AI image generation

Generate sprites, backgrounds, and animation frames from a text prompt — without leaving the editor.

Umicat ships AI image generation built into the asset panel. You describe what you want, pick a style anchor (so multiple assets look like they're from the same game), set the aspect ratio, and a few seconds later the asset lands in your library.

When to use AI generation

You don't have art assets, and the library doesn't quite have what you want.
You need a sprite that doesn't exist — a wizard with a banana, a spaceship shaped like a frog, an enemy you invented.
You want stylistic consistency across multiple sprites in one game (use style-reference anchoring — see below).
You need an animation frame that visually continues from existing frames in a spritesheet (use the Sheet Editor's Regenerate / Add Frame flows).

Generate a new asset

From the Assets tab: + Add → Generate with AI ✨. The modal asks:

Prompt — describe what you want. Be specific: subject, pose, background (or "transparent background"), style adjectives. Example: "A small pixel-art wizard in a blue robe, facing the camera, idle pose, transparent background."

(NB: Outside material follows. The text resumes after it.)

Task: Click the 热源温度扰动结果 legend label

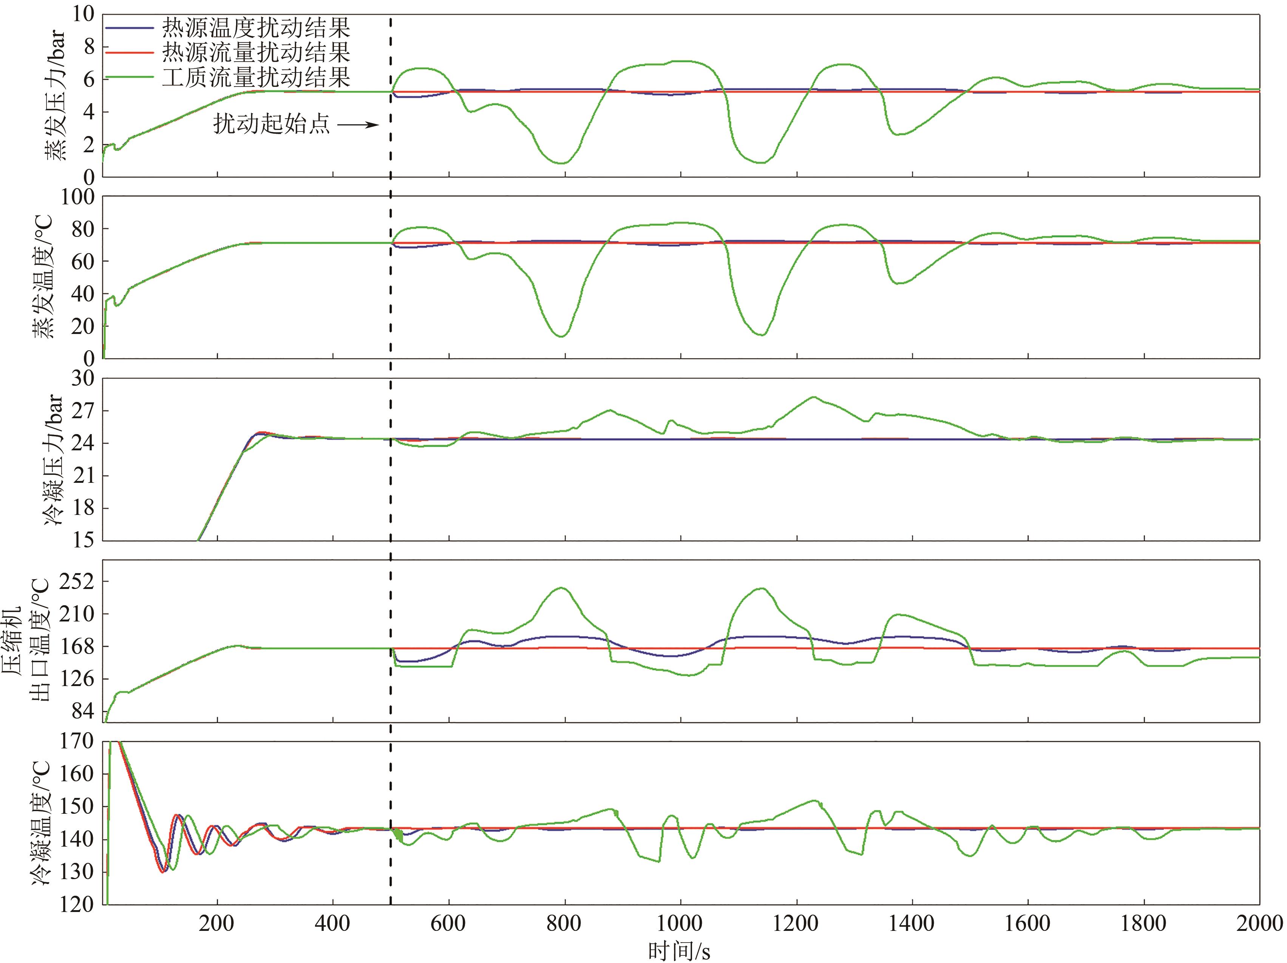Action: point(256,27)
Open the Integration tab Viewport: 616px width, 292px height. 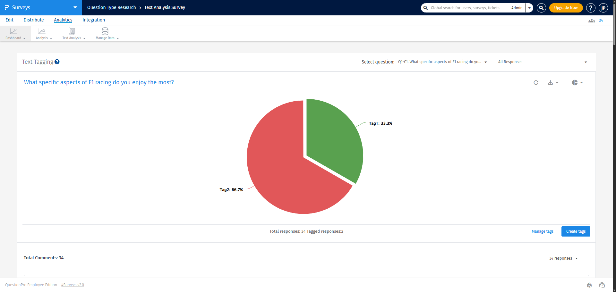(93, 20)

Modality — Image or Audio (audio coming soon).

Style references — multi-select grid of existing in-game image assets. Pick up to 5; they're sent as anchors so the new asset matches the look. Critical for consistency across a game.

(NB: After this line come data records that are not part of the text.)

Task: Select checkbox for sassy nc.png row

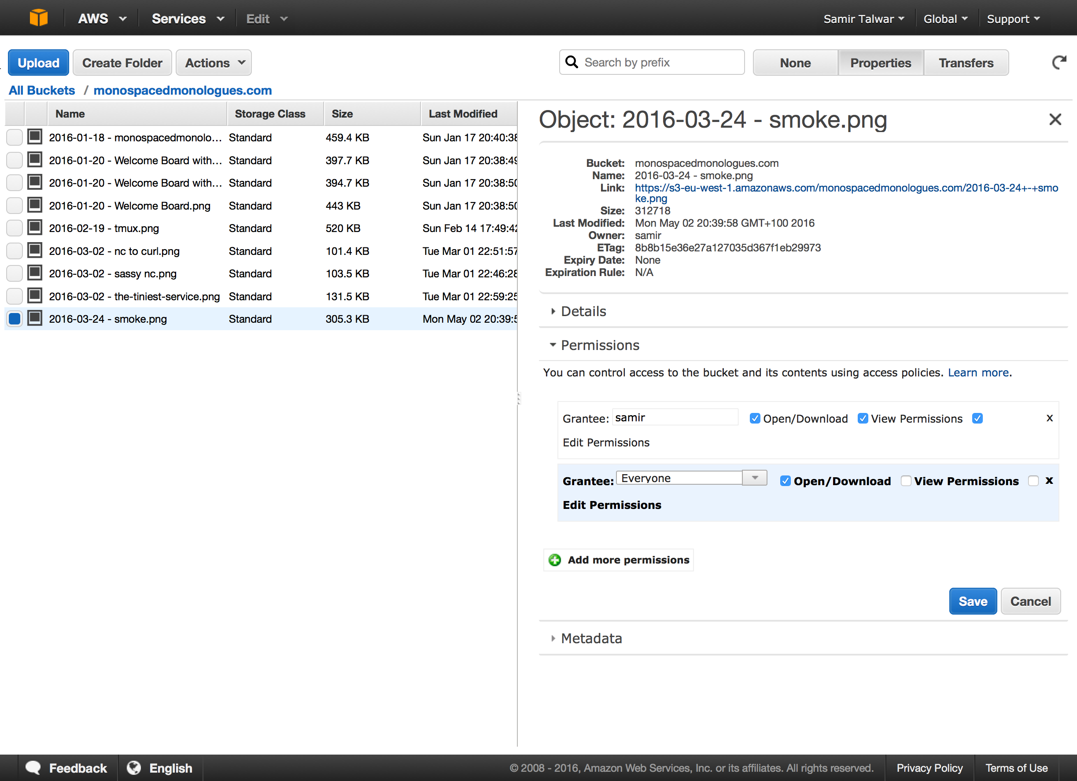Action: 15,273
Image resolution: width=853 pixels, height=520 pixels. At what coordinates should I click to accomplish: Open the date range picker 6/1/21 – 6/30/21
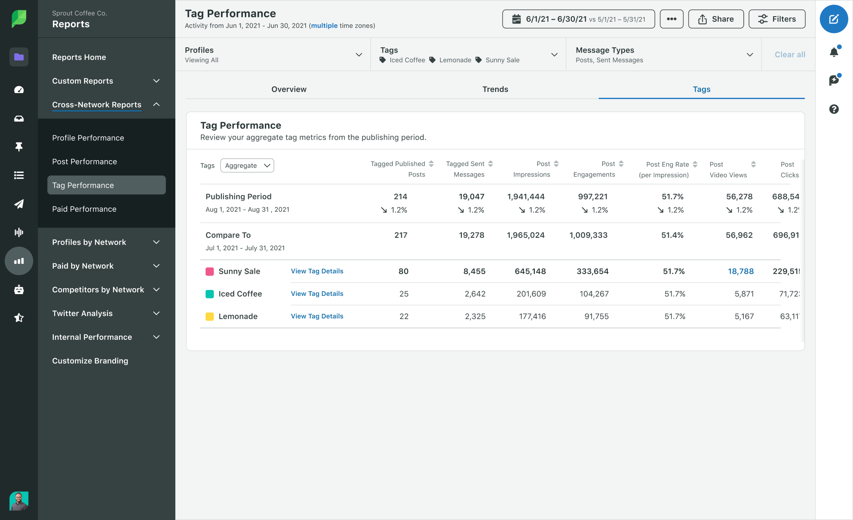click(x=578, y=19)
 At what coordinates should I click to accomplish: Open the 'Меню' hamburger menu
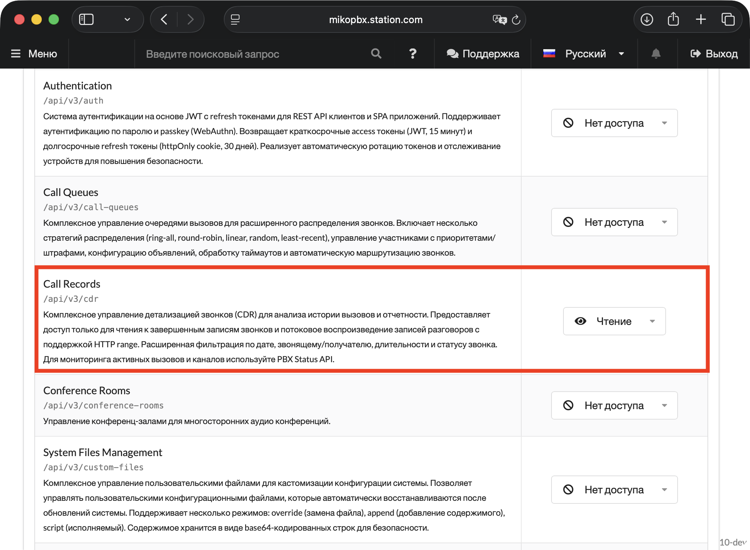(34, 54)
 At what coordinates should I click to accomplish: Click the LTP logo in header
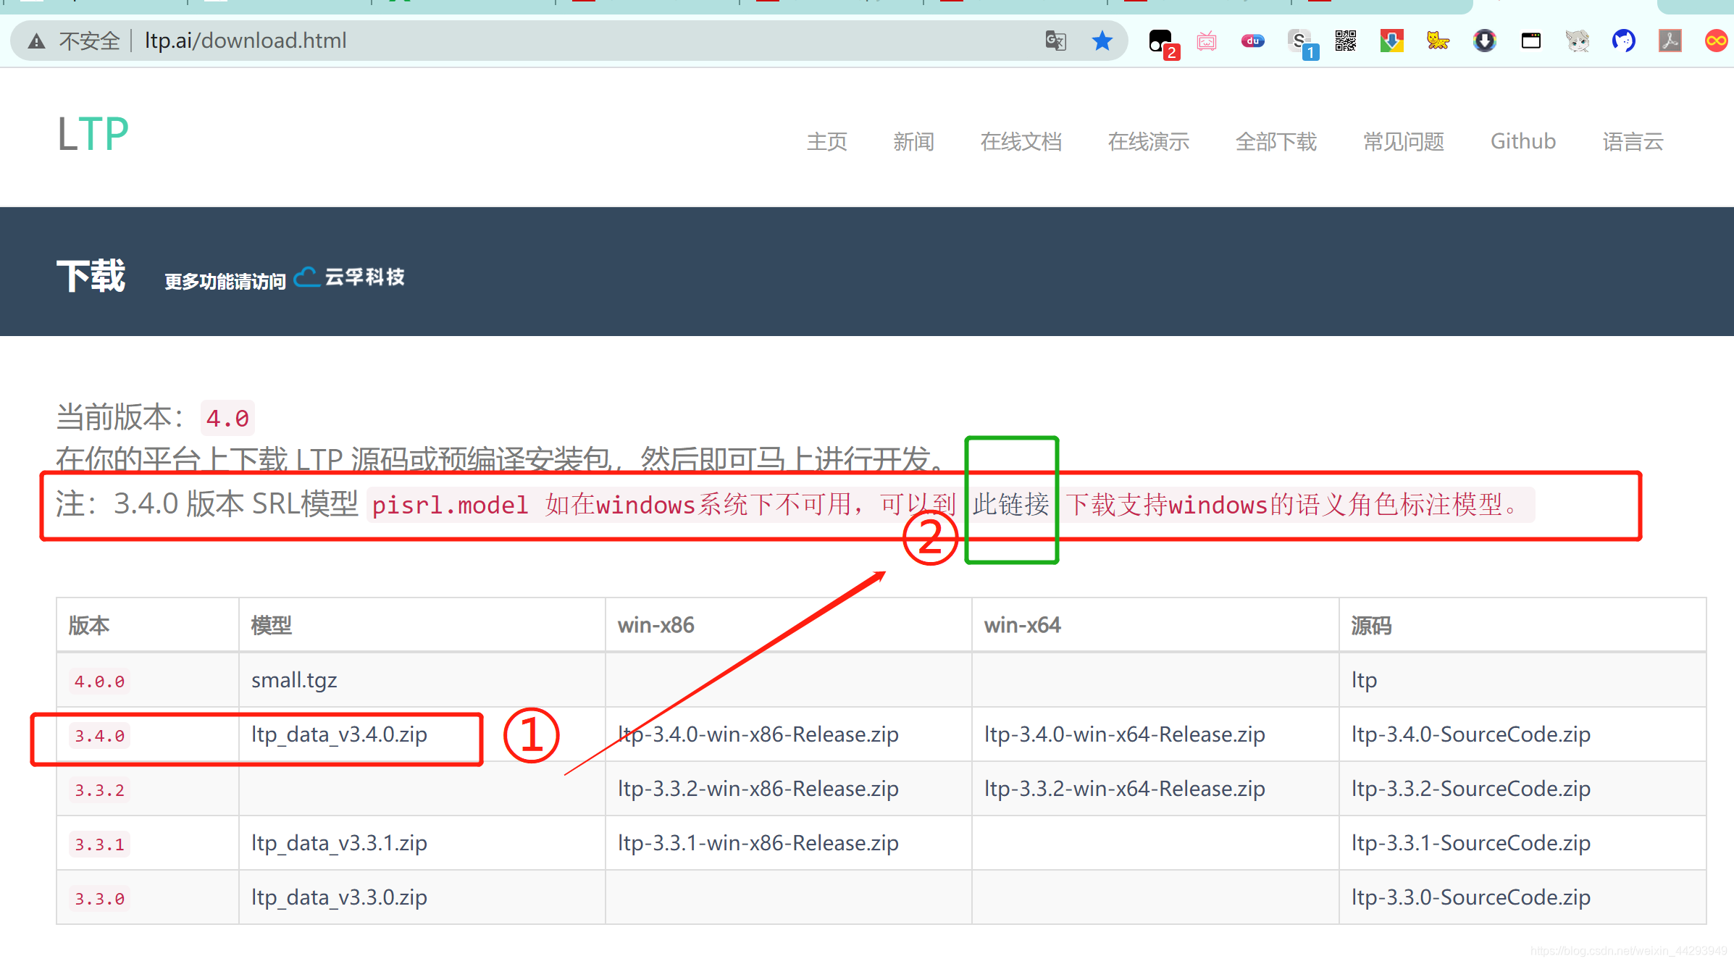point(93,135)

Aspect ratio — 1:1 / 16:9 / 9:16 / 4:3 / 3:4.

Transparent background — when on, runs a 2-pass matting pipeline on the server to cut the background cleanly. Recommended for sprites you'll composite over scene backgrounds. Off works better for full scene backgrounds, posters, and full-bleed art.

Filename (optional) — a custom stem. Leave blank for an auto-generated name.

Click Generate. The modal stays open with a spinner; the asset appears in the library on success (5–30s typical).

If transparency matting fails on a difficult subject, you'll see: "Couldn't auto-cut the background — try again, or untick Transparent background to keep the original." — exactly the right call.

Style anchoring for consistency

The biggest practical tip: pick style references that share a visual language. Two patterns work:

First asset is the anchor. Generate your hero character first. Every subsequent asset references the hero. All your sprites will share its palette, line weight, and rendering style.
Pick a small reference set (3–5 assets) that captures the look of your game and reuse it as the anchor for every new generation.

Without anchoring, two consecutive generations from the "same" prompt will produce visually inconsistent results (different palettes, different detail levels, different shading conventions).

Regenerate or add an animation frame

In the Sheet Editor:

Regenerate ✨ in the frame inspector — rebuilds the selected frame with the same prompt + adjacent frames as style anchors. Useful when one frame in a walk cycle is slightly off.
+ Add frame in the timeline — appends a new frame, pre-filled with the last frame's prompt and last 4 frames as style anchors.

These flows route through gameAPI.regenerateAsset (in-place rebuild) or the normal generate endpoint (new asset). Either way, the frame sequence keeps its position-by-position integrity.

Asking the agent to generate

The agent has the generate tool too. Two patterns:

Direct generate request

Generate a pixel-art coin sprite, 32x32, transparent background.
Use the same style as the hero asset.

The agent calls the generate tool with your prompt and a sensible style anchor (usually the hero or the most recently generated asset).

Library suggestion → fall through to generate

When you ask for "a wizard" and the library has nothing close, the agent's library_suggest flow will offer three options:

Search the library yourself.
Upload your own.
Generate a new one with AI.

Pick the third and the Generate Asset modal opens with your context. On close, the agent receives "I generated foo.png via the Assets tab. Please use it." and wires it in.

Cost

AI image generation is metered through the same credit pool as agent turns. A single generation typically costs 3–8 credits depending on prompt complexity, style-reference count, and whether transparency matting runs.

You'll see the exact cost in Settings → Credit Usage → Deductions table — image-generation deductions are tagged separately from regular turn deductions.

Quality limits and workarounds

The underlying generation model is excellent at pixel art, decent at flat-shaded vector / cartoon, and weaker at:

Photo-realistic faces — avoid.
Text inside images — the model can't reliably spell. Add text in HUD widgets, not inside the sprite.
Highly specific anatomy — generic body plans work better than "the character has exactly 6 fingers."
Long character names embedded as labels — don't.

Workarounds:

For pixel art quality: lean into the style. "pixel art", "16-bit", "Sprout Lands style" all anchor the model well.
For icons / UI: generate at the largest size you'll need, then downscale (the Asset Detail panel's Resize works for this).
For transparent edges: try the same prompt with transparent background ON first. If it fails, generate with a solid background and use Tag regions to crop manually.

Not yet supported

Audio generation — coming.
3D models — out of scope (Umicat is 2D-only).
Editing an existing image — generate a new one referencing the existing as a style anchor instead.